How does this 'sed' substitution command with lots of @ signs work?

Solution 1:

In sed, substitute commands are usually written as s/pattern/replacement/options. However, it's not necessary to use / - you can use other characters if it is convenient, so it could be s@pattern@replacement@options or s:foo:bar:g. s@+@ @g is like s/+/ /g - replace all + with spaces. Similarly s@%@\\x@g replaces all % with \x (a single backslash is an escape character in sed, so you need two to get an actual backslash).

A string like foo+%2Fbar will then become foo \x2Fbar. printf "%b" will expand the backslash-escaped sequences like \x2F (the ASCII character whose hexadecimal value is 2F, which is /) to finally give you foo /bar.

Solution 2:

The command you're asking about for decoding +es and % sequences from URLs is not just a sed command, it's a pipeline that processes input with sed, then pipes it to xargs for further processing. First lets look at the sed command:

sed 's@+@ @g;s@%@\\x@g'

You may be more accustomed to seeing it with / rather than @ as the separator, which could easily have been done here without complication since / appears in neither of the search patterns nor either of the replacement texts. This command is equivalent:

sed 's/+/ /g;s/%/\\x/g'

Like /, @ is a perfectly good punctuation character for sed.

On each line of input:

  1. s@+@ @g (s/+/ /g) substitutes (s) occurrences of + with a space. This affects all +es on a line (g), not just the first one.

  2. ; ends the action ("command") and allows you to specify another one in the same "script."

  3. s@%@\\x@g (s/%/\\x/g) substitutes (s) occurrences of % with \x. As before, it acts on all rather than just the first of each line (g).

    In \\x the \\ represents just one \ because \ has a special meaning to sed. Its special meaning is actually as the character you use to take away the special meaning of another character that comes after it that would otherwise have special meaning. So it must be escaped as \\.


Now let's look a the xargs command, whose purpose is to run printf.

xargs constructs command lines. If you run xargs command..., where command... is one or more word, xargs runs command... with additional command-line arguments read from its input. In this case, the input to xargs is the output of sed, because of the pipe (|). Normally xargs interprets any whitespace in its input to mean that the text before and after it constitutes separate arguments, but the -0 option makes it split arguments at occurrences of the null character instead.

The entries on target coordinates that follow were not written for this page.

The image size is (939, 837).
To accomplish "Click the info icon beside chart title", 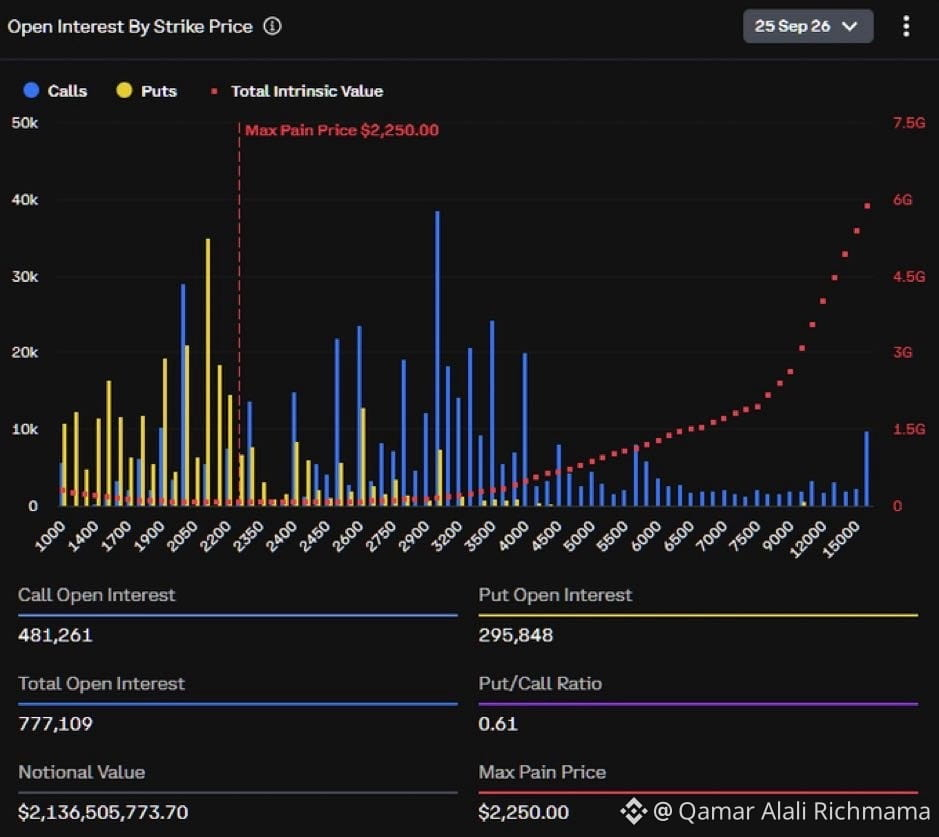I will (272, 26).
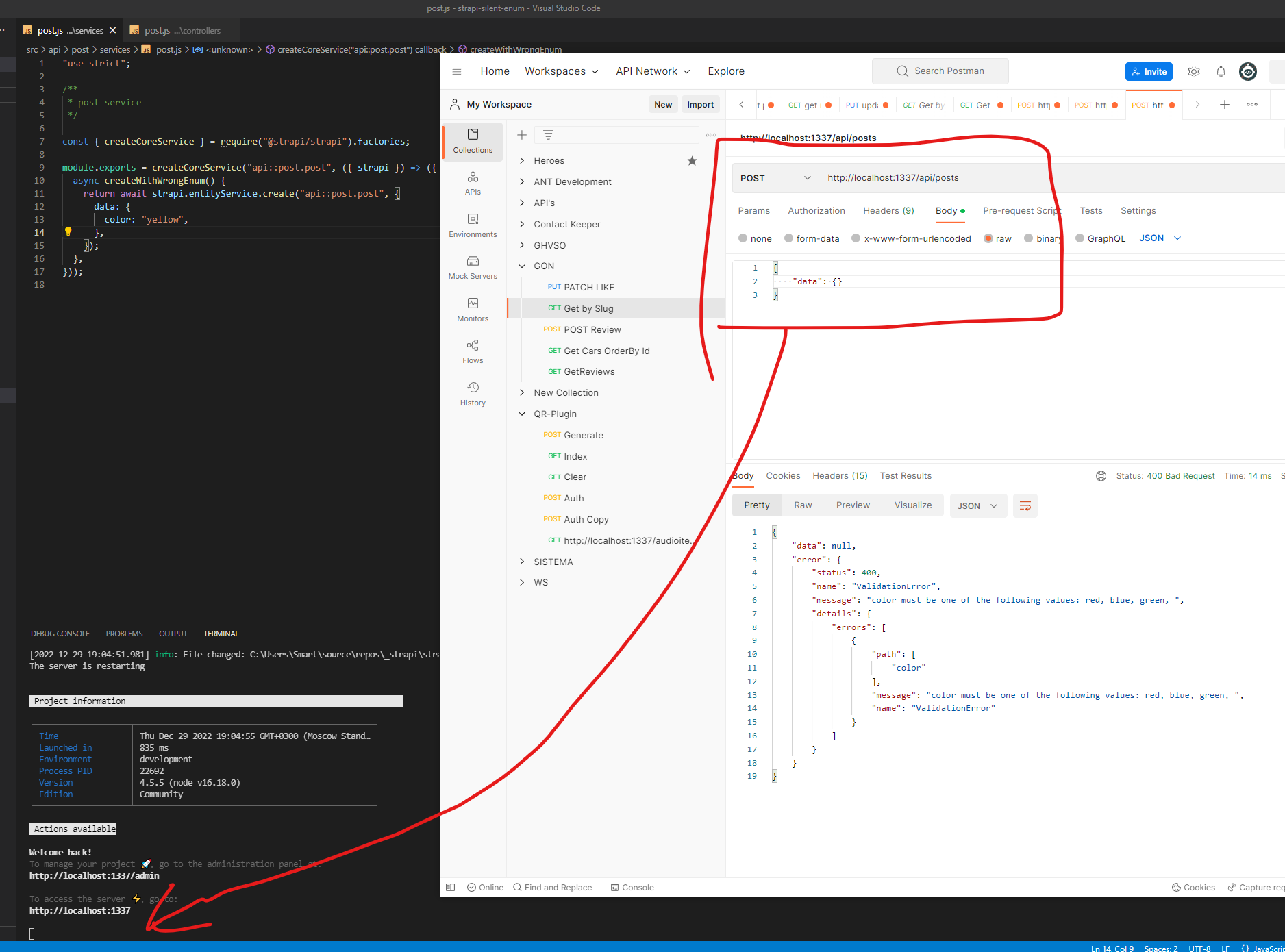Open the Collections panel in Postman sidebar
Viewport: 1285px width, 952px height.
pyautogui.click(x=473, y=142)
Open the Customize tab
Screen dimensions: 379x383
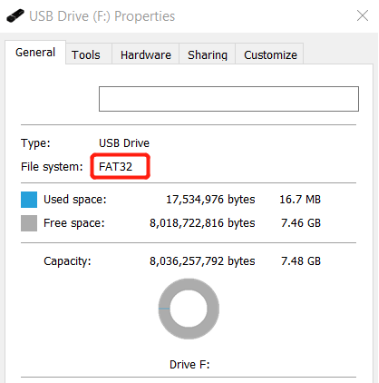click(270, 55)
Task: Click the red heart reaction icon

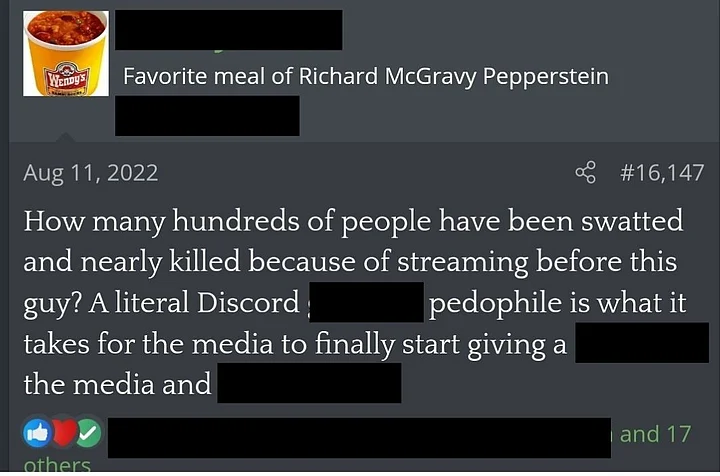Action: (63, 433)
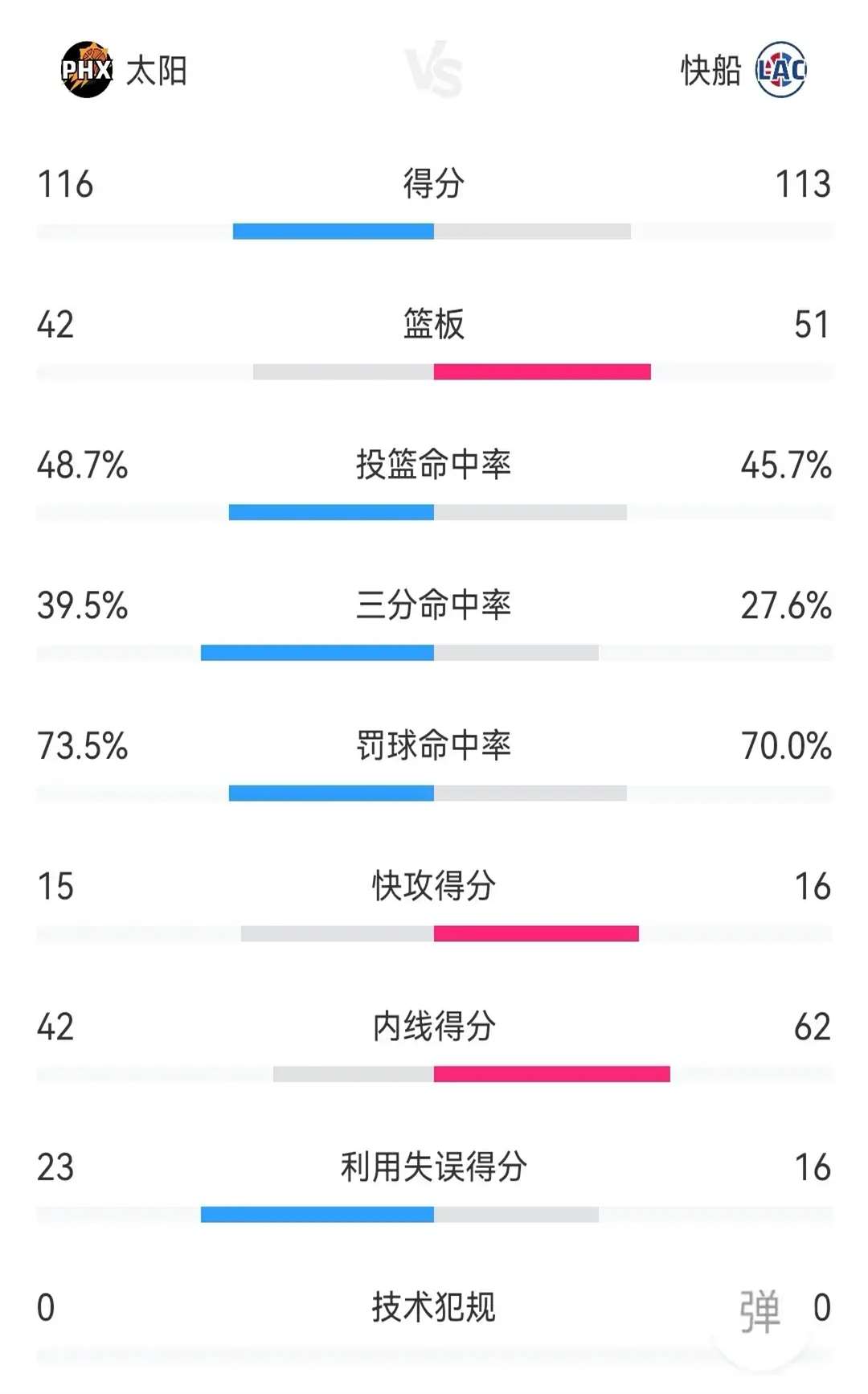Image resolution: width=868 pixels, height=1394 pixels.
Task: Tap the blue 利用失误得分 bar
Action: 317,1214
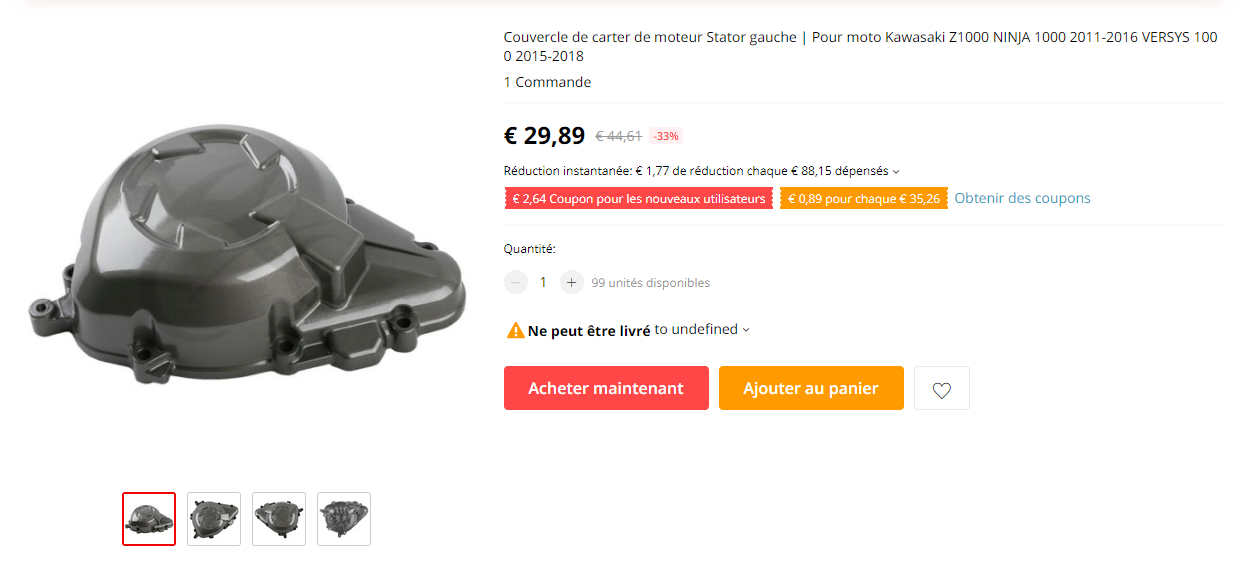Select the first engine cover thumbnail
The height and width of the screenshot is (565, 1256).
(x=149, y=519)
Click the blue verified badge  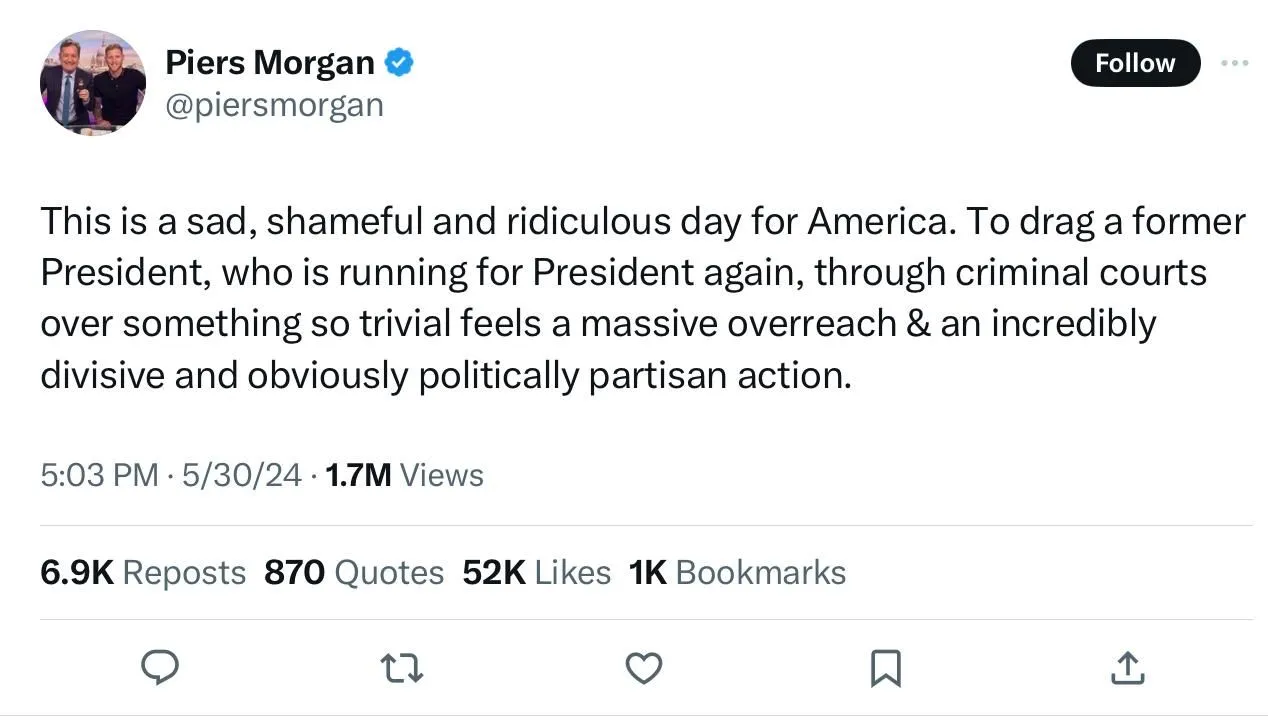point(400,62)
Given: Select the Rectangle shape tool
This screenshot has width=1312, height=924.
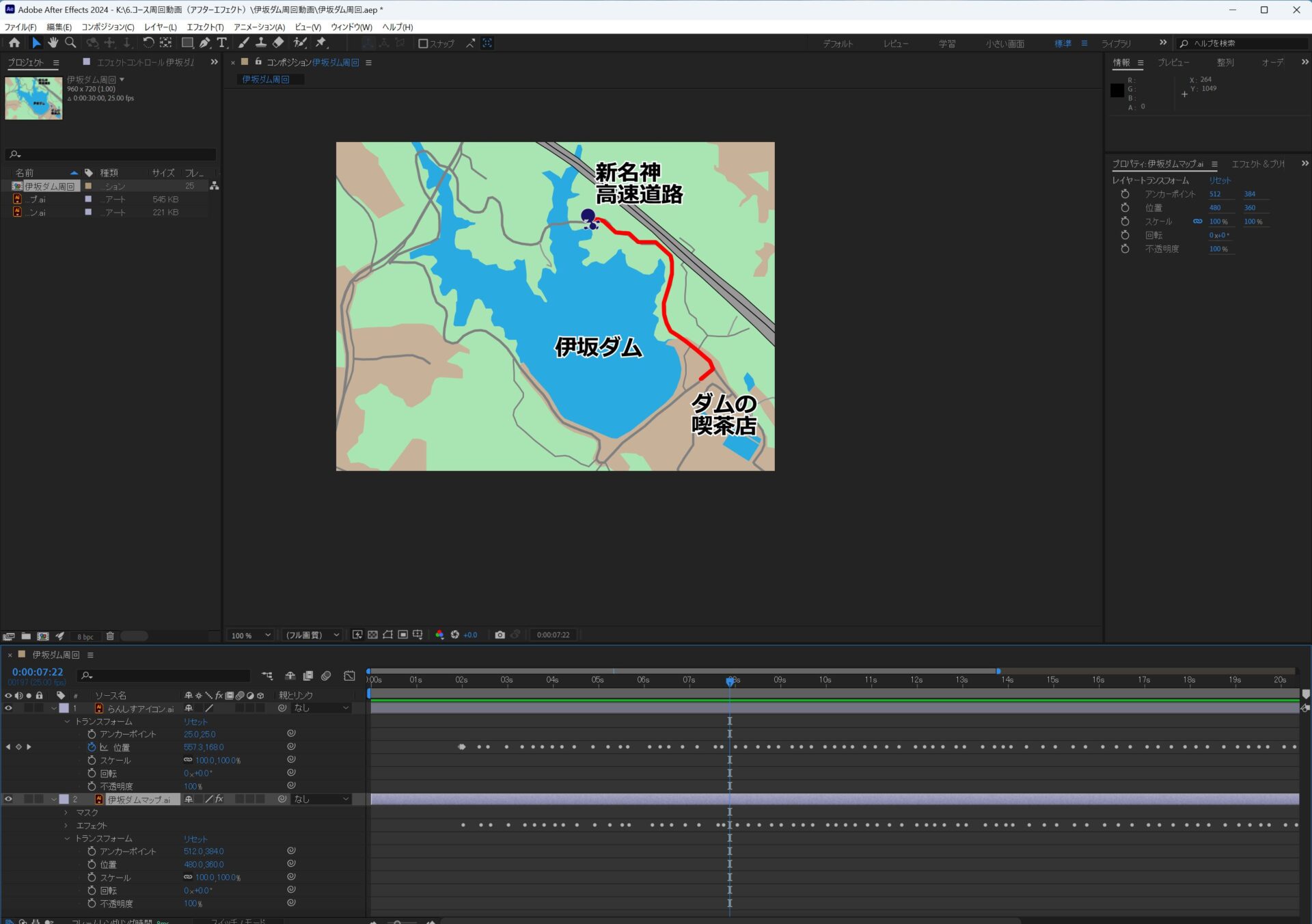Looking at the screenshot, I should (187, 43).
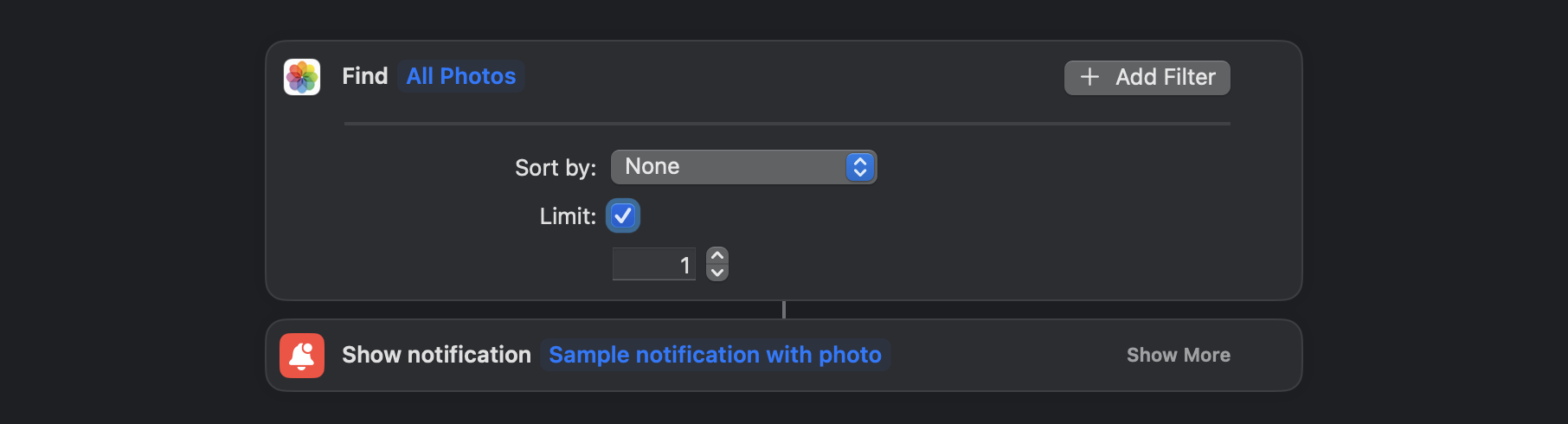
Task: Click the Find action label
Action: [365, 76]
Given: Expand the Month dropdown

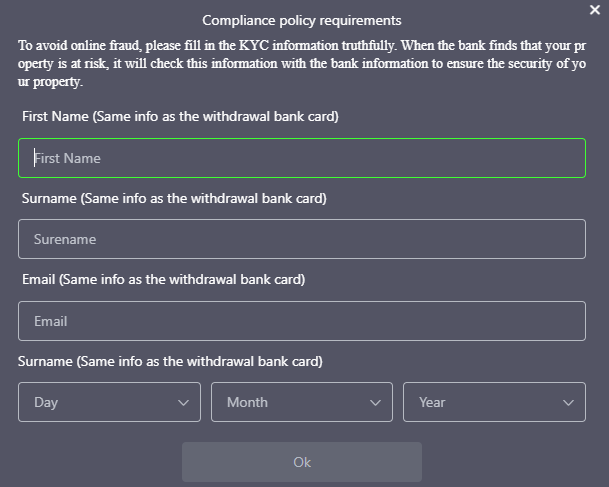Looking at the screenshot, I should pos(301,402).
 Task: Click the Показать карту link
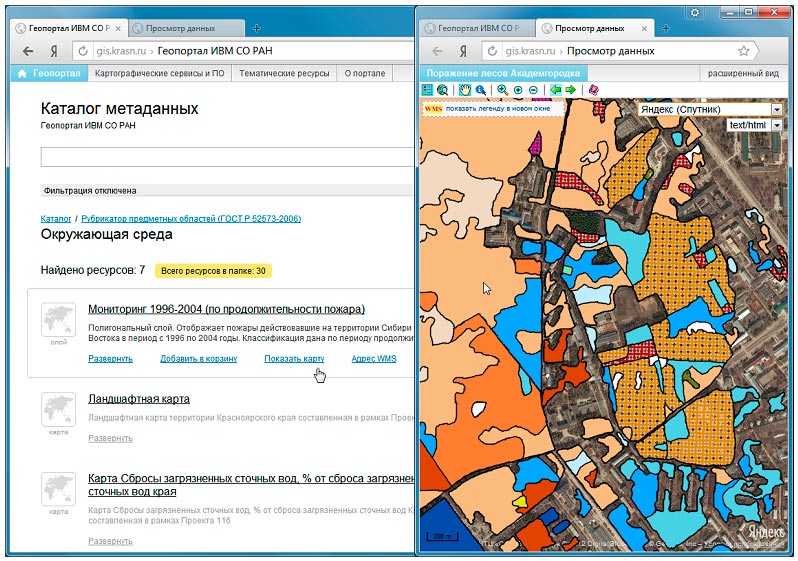[294, 358]
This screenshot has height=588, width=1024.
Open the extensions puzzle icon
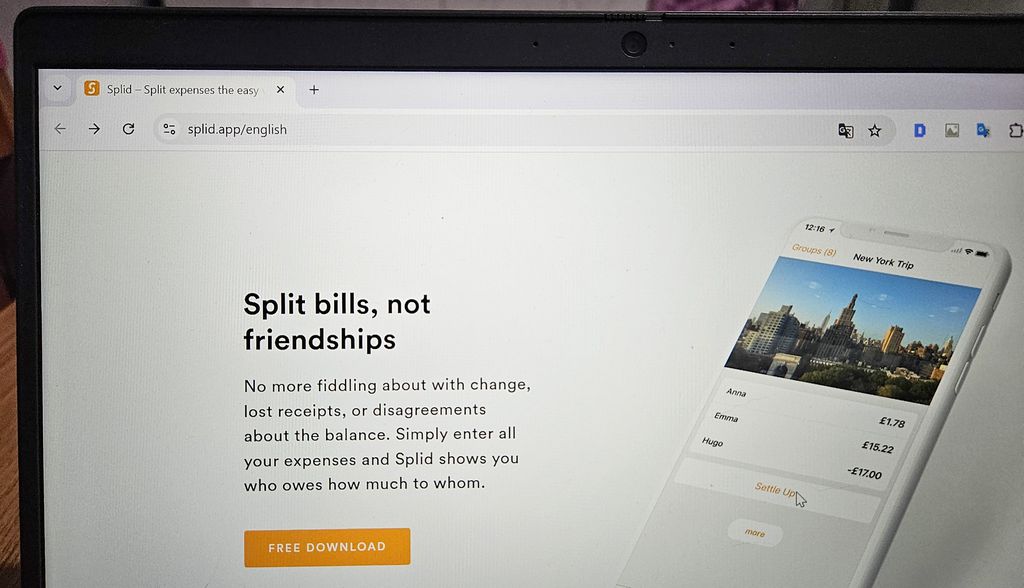(x=1015, y=131)
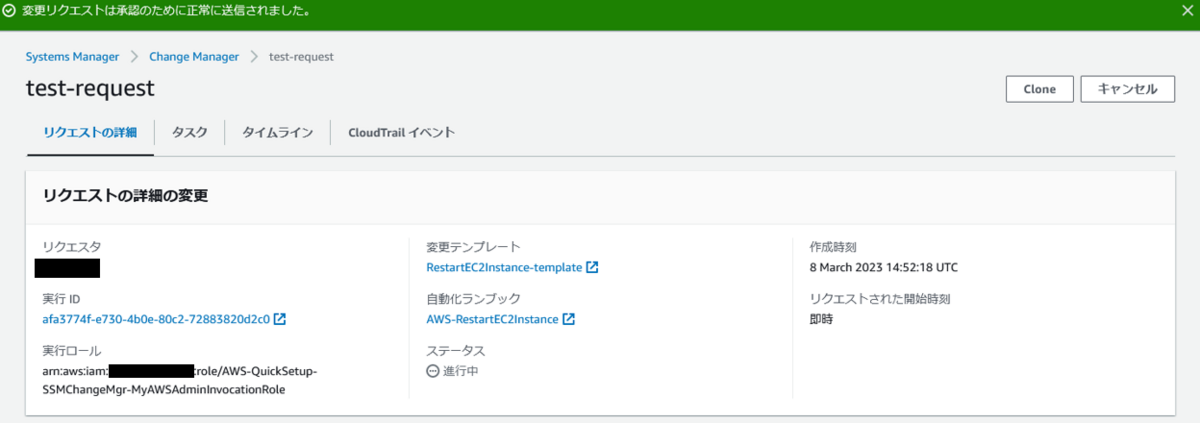Viewport: 1200px width, 423px height.
Task: Select the リクエストの詳細 tab
Action: tap(90, 133)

In the intended use of your command, a null character won't appear and xargs will run printf %b with just one additional command-line argument, the output of the sed command. Thus, while not equivalent in general, in this case the whole pipeline might instead have been written like this using command substitution instead of xargs:

printf '%b\n' "$(sed 's/+/ /g;s/%/\\x/g')"

As for what printf is intended to do here, as muru says the %b format specifier consumes and prints an argument (like %s) but causes backslash escapes--of the sort the sed command on the left side of the pipe was written to generate--to be translated into the characters they represent.

Suppose I run that command and pass http://foldoc.org/debugging%20by%20printf as input. I get http://foldoc.org/debugging by printf as output, because the %20 sequences are translated into spaces.

Solution 3:

That’s the beauty of sed, it applies its paradigms to itself... After the command (such as s or tr or nothing), the next character is considered the separator.

You should choose wisely to avoid interference with the shell and the command itself, and keep the thing readable, but it’s perfectly valid to write something as horrid as:

echo 'arrival' | sed srarbrg

...and get brrivbl as a result, which is what you expect. You can have fun making it really cryptic, such as in:

echo 'arrival' | sed s\fa\fb\fg   # \f is form feed, chr(12)

The common use is to use the slash as delimiter, but when your expression contains the delimiter, it makes it easier to grab what the intent is. Your delimiter can be anything in the ASCII8 range (multibyte delimiters such as £ provoke an error).

Just remember the goal is to make things easier, not more cryptic.